When I turned forty years old, I began to become aware of what I had lived, learned. To feel proud of the road traveled and accepted the mistakes of the past without judging myself for them. I understood that all of my flaws made me beautiful, because I had learned to live with them, to control them sometimes, to overcome them most of the time. I stopped feeling frustrated for repeating, sometimes, the same mistakes and I understood that every mistake, however equal it might seem, was always different and what I learned, better. I managed to understand that the fight to reach my own objectives, was not incompatible with my dignity and that I didn’t have to prove anything to anybody, not even to myself.

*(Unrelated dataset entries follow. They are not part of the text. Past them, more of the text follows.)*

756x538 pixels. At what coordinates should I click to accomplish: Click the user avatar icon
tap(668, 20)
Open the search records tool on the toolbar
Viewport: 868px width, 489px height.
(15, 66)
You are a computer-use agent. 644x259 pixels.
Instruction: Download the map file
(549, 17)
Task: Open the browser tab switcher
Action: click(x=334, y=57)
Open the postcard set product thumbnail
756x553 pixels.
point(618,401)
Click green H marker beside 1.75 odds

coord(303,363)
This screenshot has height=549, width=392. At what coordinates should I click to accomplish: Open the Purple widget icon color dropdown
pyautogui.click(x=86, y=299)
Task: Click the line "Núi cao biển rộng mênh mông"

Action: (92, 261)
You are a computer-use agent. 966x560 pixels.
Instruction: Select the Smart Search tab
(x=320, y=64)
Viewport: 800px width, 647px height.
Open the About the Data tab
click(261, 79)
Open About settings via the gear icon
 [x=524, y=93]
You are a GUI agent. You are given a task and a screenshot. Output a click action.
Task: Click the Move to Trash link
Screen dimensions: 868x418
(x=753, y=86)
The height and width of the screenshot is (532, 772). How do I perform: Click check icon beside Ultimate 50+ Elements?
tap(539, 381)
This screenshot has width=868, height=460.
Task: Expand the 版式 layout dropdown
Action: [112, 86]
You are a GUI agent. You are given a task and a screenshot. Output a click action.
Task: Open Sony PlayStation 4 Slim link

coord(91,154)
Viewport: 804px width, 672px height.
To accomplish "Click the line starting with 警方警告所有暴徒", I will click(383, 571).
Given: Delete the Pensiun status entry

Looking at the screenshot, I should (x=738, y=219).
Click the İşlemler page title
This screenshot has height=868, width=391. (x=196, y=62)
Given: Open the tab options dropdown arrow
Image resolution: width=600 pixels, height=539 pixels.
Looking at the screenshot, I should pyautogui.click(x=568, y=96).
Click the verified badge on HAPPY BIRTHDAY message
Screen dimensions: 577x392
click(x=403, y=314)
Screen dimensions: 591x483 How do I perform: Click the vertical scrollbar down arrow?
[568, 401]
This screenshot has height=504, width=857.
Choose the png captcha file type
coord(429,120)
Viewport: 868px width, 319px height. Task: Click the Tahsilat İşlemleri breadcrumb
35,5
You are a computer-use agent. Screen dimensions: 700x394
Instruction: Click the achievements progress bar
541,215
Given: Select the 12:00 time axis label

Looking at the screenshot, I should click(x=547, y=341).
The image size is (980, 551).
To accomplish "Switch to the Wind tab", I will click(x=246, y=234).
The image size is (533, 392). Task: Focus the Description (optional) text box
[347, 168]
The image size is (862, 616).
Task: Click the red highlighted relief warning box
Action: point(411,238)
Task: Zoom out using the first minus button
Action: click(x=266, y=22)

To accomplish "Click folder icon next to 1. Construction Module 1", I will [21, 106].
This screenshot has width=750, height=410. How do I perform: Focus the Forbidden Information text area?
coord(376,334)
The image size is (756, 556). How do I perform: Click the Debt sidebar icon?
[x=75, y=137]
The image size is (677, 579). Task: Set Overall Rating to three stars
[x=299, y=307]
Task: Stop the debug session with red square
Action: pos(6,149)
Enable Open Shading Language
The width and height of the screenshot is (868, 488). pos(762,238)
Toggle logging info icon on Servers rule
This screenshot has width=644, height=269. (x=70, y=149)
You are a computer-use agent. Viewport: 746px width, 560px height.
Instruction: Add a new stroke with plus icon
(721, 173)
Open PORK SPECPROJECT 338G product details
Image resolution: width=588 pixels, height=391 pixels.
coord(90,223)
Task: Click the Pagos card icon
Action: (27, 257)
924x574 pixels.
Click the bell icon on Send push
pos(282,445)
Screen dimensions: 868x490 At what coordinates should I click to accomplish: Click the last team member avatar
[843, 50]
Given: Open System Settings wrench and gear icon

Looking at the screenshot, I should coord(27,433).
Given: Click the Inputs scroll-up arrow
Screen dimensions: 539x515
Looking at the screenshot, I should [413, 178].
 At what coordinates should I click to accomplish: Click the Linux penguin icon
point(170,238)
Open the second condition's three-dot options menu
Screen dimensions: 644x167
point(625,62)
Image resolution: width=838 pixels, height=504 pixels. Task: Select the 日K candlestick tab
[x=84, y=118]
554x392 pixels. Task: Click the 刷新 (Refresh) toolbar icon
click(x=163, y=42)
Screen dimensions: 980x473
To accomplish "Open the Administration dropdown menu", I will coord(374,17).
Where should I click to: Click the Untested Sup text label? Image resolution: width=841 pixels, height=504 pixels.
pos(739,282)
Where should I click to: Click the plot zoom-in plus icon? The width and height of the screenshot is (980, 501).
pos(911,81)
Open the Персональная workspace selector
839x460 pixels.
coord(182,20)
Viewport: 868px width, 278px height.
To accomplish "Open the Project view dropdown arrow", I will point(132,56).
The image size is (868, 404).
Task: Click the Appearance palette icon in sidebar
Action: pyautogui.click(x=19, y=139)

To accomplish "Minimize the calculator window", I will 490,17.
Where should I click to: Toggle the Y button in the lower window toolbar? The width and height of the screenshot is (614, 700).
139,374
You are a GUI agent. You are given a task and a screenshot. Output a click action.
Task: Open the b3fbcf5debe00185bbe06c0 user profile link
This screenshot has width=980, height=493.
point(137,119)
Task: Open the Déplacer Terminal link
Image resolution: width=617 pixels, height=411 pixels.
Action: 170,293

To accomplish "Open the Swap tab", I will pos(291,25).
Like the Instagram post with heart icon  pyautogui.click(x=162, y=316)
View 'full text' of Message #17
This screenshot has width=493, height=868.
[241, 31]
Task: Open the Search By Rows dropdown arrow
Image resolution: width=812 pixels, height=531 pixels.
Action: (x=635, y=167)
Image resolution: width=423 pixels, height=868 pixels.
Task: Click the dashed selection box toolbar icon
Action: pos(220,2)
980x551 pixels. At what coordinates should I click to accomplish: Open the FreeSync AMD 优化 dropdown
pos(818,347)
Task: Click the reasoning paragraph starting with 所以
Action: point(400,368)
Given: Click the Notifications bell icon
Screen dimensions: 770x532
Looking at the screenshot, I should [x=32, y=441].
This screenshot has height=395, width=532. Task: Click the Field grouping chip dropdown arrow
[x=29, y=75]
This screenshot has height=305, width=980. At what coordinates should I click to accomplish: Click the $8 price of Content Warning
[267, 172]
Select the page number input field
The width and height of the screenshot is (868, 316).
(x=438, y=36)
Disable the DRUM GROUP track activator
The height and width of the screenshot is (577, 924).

I could change my opinion without having to justify myself for it, I could be whom I never thought I’d be and not feel like a failure, but evolved. I could recognize all the stupid things done and said a while back and understand that consider them as such, was the confirmation of going the right way. That being different doesn’t mean to be worst. That choosing a book instead of a glass of whiskey to spend a Saturday night is not boring and that no one needs to insist to make me believe the contrary. That silence was a choice of life and that solitude, as long as it was chosen, a wonderful company.
My thirties were my inflexion point. When I stopped caring for everyone else’s opinion, for the rules, the protocols and that “right impression” that so many people force you to comply and that I never understood why or with whom. It was at my thirty years old when I started doing what I really wanted to do and I didn’t apologize for doing it. At thirty, I chose my happiness over the world’s and I knew I wasn’t being selfish for it.